How to complete this task: This exercise calls for every record to be set down exactly.

Given records:
※
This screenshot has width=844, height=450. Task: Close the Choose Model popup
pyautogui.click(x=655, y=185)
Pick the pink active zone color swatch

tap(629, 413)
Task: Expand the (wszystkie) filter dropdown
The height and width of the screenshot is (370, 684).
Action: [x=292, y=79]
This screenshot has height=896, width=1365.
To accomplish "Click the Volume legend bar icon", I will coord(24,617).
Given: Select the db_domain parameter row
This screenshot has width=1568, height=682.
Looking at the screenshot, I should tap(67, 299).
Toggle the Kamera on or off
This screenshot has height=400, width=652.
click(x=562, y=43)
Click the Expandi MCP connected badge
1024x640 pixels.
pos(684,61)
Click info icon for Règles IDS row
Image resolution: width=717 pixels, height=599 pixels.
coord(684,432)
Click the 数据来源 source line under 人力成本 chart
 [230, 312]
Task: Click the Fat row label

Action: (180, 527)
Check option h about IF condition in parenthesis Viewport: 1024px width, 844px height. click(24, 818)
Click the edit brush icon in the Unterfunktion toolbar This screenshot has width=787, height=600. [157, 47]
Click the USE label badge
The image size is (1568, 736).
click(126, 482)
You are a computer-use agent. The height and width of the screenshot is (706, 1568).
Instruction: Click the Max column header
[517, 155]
※
Solution to the exercise:
This screenshot has width=844, height=450. Task: Close the Choose Model popup
pyautogui.click(x=655, y=185)
Pick the pink active zone color swatch

tap(629, 413)
Task: Expand the (wszystkie) filter dropdown
The height and width of the screenshot is (370, 684).
Action: [x=292, y=79]
This screenshot has height=896, width=1365.
To accomplish "Click the Volume legend bar icon", I will coord(24,617).
Given: Select the db_domain parameter row
This screenshot has width=1568, height=682.
Looking at the screenshot, I should tap(67, 299).
Toggle the Kamera on or off
This screenshot has height=400, width=652.
click(x=562, y=43)
Click the Expandi MCP connected badge
1024x640 pixels.
pos(684,61)
Click info icon for Règles IDS row
Image resolution: width=717 pixels, height=599 pixels.
coord(684,432)
Click the 数据来源 source line under 人力成本 chart
 [230, 312]
Task: Click the Fat row label

Action: (180, 527)
Check option h about IF condition in parenthesis Viewport: 1024px width, 844px height. click(24, 818)
Click the edit brush icon in the Unterfunktion toolbar This screenshot has width=787, height=600. [157, 47]
Click the USE label badge
The image size is (1568, 736).
click(126, 482)
You are a computer-use agent. The height and width of the screenshot is (706, 1568).
Instruction: Click the Max column header
[517, 155]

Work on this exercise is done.